The Execution Engine is designed to support an expressive, feature-rich workflow language. It aims to enable the execution of arbitrarily complex workflows of literally all kinds by offering a wide array of constructs, namely Execution Plan Elements, which can be used to invoke any kind of executable or to group collections of elements in execution flow structures. The uniform handling of such constructs by the Execution Engine allows the construction of such arbitrarily complex workflows.

As a constituent part of PE2ng, the Execution Engine is designed with a layered architecture decoupling the business domain, the infrastructure specific logic and the core execution functionality therefore allowing core re-usage to a multitude of use cases and avoiding sub-optimal compromises of strictly agnostic solutions.

Architecture

The Execution Engine comprises a single component, whose internal architecture corresponds to the constructs it provides. This grouping can be summarized as follows:

  • Execution Elements
  • Data Types
  • Events
  • Contingencies

Deployment

The Execution Engine, in its service wrapped version, should be deployed at:

  • Each node which should participate in the execution of Execution Plans of local or remote origin.
  • Each node which is aimed to act as a gateway to external infrastructures.

Large deployment

In case of high demands for computational power, the Execution Engine should be deployed on as many nodes as possible, so that the Workflow Engine instances which contact it are able to contact a large number of nodes and distribute the computational load evenly across the infrastructure.

Execution Engine large deployment

Small deployment

If the processing requirements in the infrastructure are low and/or there is no need to contact external infrastructures, the Execution Engine can be deployed only at the node which hosts also the Workflow Engine and acts as an entry point for incoming workflow processing requests. This means that execution will take place only at that node, locally. In this minimal deployment scenario, one need just deploy the Execution Engine as a library.
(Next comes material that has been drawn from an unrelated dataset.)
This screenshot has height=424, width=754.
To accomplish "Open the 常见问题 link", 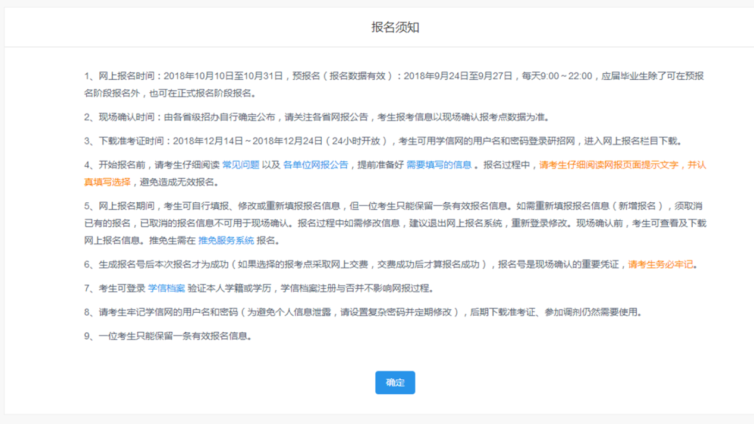I will point(240,165).
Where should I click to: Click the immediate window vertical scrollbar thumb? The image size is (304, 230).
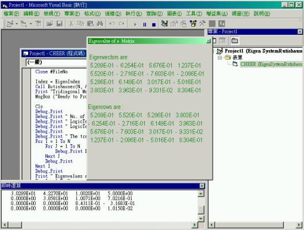[201, 210]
Execution Engine small deployment

Use Cases

Well suited Use Cases

The Execution Engine has been successfully used at the execution of all workflows involved in the use cases of the Workflow Engine, as the enabling element of the latter.

Less well suited Use Cases

As the Execution Engine aims to provide a generic facility for executing workflows, it cannot know the semantics of its input and output data. Applications which need such kind of data comprehension should instead opt for implementing special adaptors for the Workflow Engine.